Fertility-sparing surgery has defined a subset of patients having low risk of recurrence

Approximately 50% of women with cervical carcinoma are aged under 40 years old at the time of diagnosis and some of these women may be reluctant to undergo treatments that result in permanent loss of fertility. Cervical cancer tends to spread laterally from the cervix into the parametrial tissue or inferiorly to the upper vagina rather than to the uterus. In small stage IB1, the uterus can generally be spared for future childbearing.

Radical trachelectomy is a curative treatment designed to retain fertility in young women with early-stage cervical cancer. The technique involves removal of the cervix with parametrial tissue and pelvic lymphadenectomy. To date, approximately 500 cases have been reported in the literature with comparable curative rates to radical hysterectomy and more than 50% probability of pregnancy among women who attempted to conceive Citation[13].

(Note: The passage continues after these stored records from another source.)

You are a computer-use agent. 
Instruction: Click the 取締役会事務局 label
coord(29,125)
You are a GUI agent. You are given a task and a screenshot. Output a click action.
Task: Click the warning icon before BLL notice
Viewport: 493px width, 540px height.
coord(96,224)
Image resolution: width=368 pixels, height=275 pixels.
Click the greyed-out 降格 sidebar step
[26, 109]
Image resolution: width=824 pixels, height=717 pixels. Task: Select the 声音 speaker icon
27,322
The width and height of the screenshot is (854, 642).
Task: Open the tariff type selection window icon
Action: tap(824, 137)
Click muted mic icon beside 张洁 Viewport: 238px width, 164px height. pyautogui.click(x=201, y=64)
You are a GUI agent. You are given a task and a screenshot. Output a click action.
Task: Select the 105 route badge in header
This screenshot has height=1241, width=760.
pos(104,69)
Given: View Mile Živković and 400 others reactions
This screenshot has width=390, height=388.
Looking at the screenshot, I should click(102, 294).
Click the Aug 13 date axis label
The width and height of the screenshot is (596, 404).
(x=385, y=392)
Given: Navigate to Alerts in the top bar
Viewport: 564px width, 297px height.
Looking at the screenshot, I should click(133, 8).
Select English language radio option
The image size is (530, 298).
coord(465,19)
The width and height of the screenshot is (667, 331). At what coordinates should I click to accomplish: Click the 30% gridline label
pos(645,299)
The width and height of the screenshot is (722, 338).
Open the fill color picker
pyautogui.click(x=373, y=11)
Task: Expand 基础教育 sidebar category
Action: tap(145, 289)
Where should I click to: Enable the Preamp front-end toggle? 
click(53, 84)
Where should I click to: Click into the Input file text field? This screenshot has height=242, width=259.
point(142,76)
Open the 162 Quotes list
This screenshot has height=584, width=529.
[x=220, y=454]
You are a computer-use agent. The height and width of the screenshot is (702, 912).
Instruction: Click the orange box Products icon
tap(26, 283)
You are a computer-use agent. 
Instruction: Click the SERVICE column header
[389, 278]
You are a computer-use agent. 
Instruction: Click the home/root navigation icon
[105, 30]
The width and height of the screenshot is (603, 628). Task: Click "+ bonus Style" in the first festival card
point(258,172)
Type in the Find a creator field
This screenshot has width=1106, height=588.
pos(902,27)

The radical trachelectomy literature has allowed the risk of recurrence among these women to be more accurately defined. The most important risk factor in terms of recurrence for these patients is the lesion size. Node-negative women with a tumor of 2 cm or less in size have a very low risk of recurrence, estimated at 2% Citation[13]. Currently, most centers specify a tumor size of 2 cm at the largest diameter as a limiting criterion for conservative uterus-preserving treatments.

In summary, FIGO stage IB1 is strongly diluted and it may be reasonable to stratify FIGO IB1 (less and more than 2 cm) and lymph node status in order to compare results in these women.

Conclusion

Staging systems are intended to facilitate data collection and comparative reporting of end results. The current FIGO staging omits statistically significant variables. There is now a large literature suggesting that surgical–pathologic evaluation improves the accuracy of local staging of early-stage cervical cancer and increasing pressure to move toward a surgical-pathological staging for facilitating comparison between trials. Based on these observations, we suggest that the FIGO definition (1995) of early cervical cancer may be improved by adding more details, including lymph node status and tumor size (less and more than 2 cm), in future classification.

Table 1. FIGO Staging Classification (FIGO 1995, Montreal): cervical carcinoma Citation[2].

Box 1. Advantages and disadvantages of current cervical cancer FIGO Staging Classification.

Advantages

  • • Can be employed worldwide and is well accepted

  • • The definition of different stage groups is simple with characteristics easily recognized in clinical examination

  • • Allows comparisons between different institutions

Disadvantages

  • • Subclinical metastasis detected by biopsy or surgery are not considered

  • • Growing gap between the diagnostic tests recommended by the FIGO and those used in daily practice (CT scanner and/or MRI)

  • • Recent randomized trails have include variables (lymph node status, parametrial invasion, margin status, LVSI, deep stromal invasion, lesion size) not recognized by the FIGO system

Financial & competing interests disclosure

The authors have no relevant affiliations or financial involvement with any organization or entity with a financial interest in or financial conflict with the subject matter or materials discussed in the manuscript. This includes employment, consultancies, honoraria, stock ownership or options, expert testimony, grants or patents received or pending, or royalties.

No writing assistance was utilized in the production of this manuscript.

Notes

CT: Computerized tomography; FIGO: International Federation of Gynecology and Obstetrics; LVSI: Lymphovascular spaced invasion.